■ Exercise objective ■
Copy verbatim the material from its first line to the line that holds "OpenStreetMap (1176, 1270)", including that line.
= Beginning of Section =
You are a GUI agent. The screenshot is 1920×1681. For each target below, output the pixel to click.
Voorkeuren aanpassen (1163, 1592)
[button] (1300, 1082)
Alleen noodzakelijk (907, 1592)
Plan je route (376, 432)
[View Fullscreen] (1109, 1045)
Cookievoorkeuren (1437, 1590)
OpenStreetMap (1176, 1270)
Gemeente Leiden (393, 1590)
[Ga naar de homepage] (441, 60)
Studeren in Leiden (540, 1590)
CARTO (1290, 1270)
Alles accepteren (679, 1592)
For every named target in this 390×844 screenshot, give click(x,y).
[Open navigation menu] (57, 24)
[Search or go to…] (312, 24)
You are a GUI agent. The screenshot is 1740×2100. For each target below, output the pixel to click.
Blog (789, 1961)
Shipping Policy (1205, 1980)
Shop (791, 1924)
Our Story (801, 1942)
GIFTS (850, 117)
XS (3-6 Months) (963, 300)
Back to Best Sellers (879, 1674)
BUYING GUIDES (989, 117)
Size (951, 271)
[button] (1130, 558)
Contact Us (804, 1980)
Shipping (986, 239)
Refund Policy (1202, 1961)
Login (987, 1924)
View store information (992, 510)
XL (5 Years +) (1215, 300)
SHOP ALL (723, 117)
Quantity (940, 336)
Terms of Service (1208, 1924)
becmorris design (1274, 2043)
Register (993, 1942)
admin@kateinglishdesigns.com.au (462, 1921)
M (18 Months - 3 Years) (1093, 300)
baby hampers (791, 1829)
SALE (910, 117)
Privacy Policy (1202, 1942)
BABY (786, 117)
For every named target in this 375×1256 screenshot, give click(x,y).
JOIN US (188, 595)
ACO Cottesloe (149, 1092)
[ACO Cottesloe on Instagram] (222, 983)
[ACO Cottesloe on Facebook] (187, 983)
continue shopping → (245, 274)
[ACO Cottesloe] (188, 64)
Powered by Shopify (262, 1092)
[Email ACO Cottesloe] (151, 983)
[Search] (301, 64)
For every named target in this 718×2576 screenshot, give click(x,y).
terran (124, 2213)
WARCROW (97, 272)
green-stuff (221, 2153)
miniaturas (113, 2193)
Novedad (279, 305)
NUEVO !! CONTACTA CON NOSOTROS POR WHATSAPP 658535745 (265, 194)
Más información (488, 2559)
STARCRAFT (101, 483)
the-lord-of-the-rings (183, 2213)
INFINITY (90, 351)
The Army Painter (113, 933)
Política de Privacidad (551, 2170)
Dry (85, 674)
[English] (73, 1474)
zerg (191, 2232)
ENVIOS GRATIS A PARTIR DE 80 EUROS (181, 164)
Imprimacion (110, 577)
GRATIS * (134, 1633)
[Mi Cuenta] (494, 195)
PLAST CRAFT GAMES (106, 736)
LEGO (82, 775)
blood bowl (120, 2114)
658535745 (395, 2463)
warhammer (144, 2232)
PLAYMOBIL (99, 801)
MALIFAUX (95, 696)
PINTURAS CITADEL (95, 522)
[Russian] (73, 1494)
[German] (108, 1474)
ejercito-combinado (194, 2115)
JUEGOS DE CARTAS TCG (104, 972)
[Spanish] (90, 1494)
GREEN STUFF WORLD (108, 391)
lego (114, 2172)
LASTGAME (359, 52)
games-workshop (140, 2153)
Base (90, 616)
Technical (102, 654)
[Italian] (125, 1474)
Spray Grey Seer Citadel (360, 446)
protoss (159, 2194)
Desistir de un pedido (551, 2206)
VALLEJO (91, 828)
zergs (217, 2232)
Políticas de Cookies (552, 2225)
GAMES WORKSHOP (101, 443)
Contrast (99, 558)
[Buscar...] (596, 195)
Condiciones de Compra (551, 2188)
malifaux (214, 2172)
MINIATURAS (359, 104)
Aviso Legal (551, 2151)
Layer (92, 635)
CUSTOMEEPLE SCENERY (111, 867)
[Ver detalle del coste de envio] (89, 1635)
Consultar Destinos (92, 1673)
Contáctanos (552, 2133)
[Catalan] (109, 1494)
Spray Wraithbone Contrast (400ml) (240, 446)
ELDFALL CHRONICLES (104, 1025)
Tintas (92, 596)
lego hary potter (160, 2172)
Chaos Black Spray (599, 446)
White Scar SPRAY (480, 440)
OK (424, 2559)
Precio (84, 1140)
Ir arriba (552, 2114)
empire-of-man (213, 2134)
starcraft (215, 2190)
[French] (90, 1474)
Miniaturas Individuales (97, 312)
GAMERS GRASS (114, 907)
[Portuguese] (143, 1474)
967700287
= End of Section =
■ Result of this exercise ■
You are a GUI agent. The screenshot is 1920×1681. For each target below, output the pixel to click.
Voorkeuren aanpassen (1163, 1592)
[button] (1300, 1082)
Alleen noodzakelijk (907, 1592)
Plan je route (376, 432)
[View Fullscreen] (1109, 1045)
Cookievoorkeuren (1437, 1590)
OpenStreetMap (1176, 1270)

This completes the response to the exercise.